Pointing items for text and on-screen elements
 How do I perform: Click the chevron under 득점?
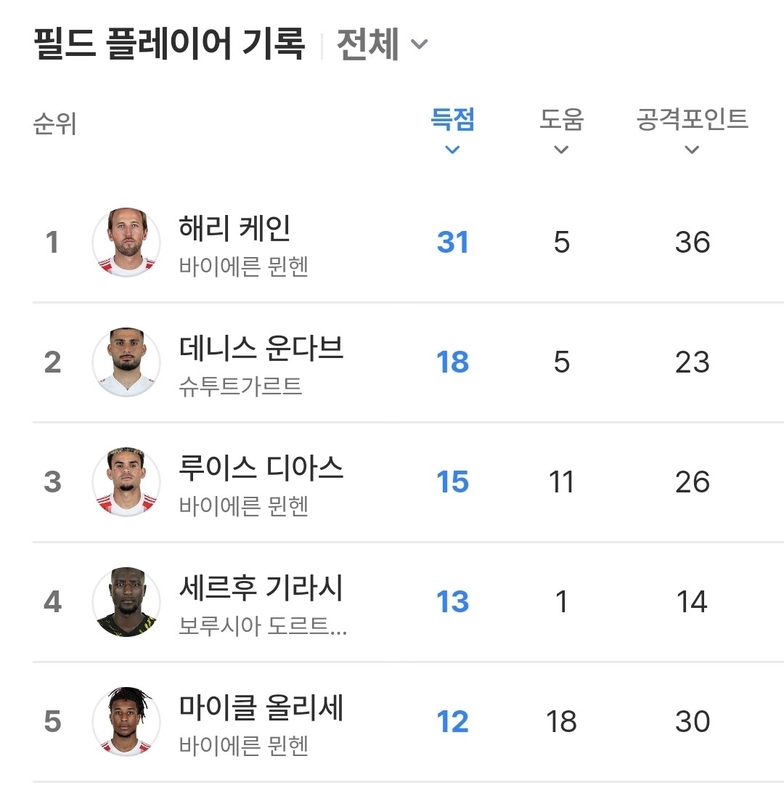tap(452, 150)
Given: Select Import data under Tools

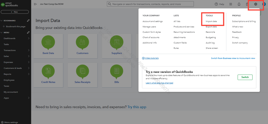Looking at the screenshot, I should click(x=211, y=21).
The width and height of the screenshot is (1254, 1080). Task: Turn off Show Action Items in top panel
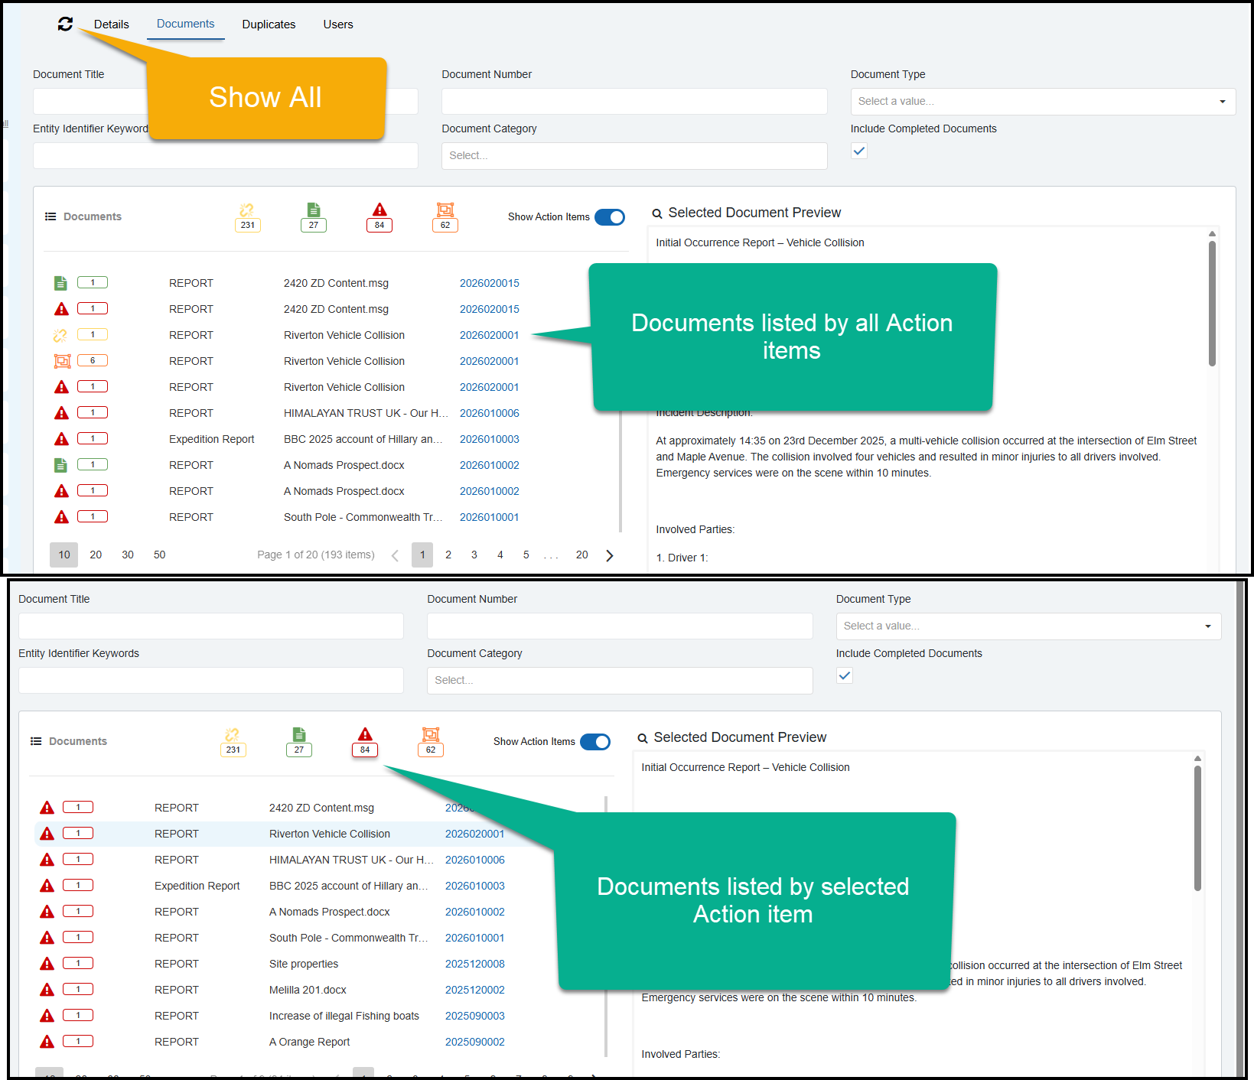(610, 217)
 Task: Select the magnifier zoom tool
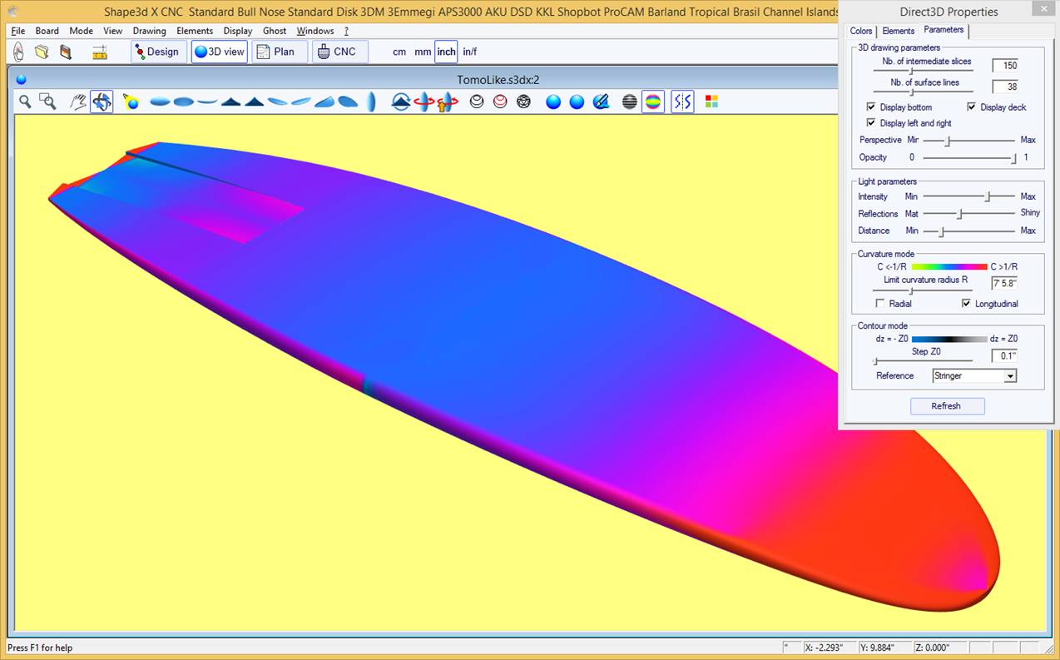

* _INSTRUCTIONS FOR THE TASK_:
Render the lines of the items above as a JSON list of strings, one string per line, omitting blank lines and leaving out the pictures.

* _RESPONSE_:
[
  " How do I perform: Click the chevron under 득점?",
  "tap(452, 150)",
  "Given: Select Import data under Tools",
  "Looking at the screenshot, I should click(x=211, y=21).",
  "The width and height of the screenshot is (1254, 1080). Task: Turn off Show Action Items in top panel",
  "(610, 217)",
  " Task: Select the magnifier zoom tool"
]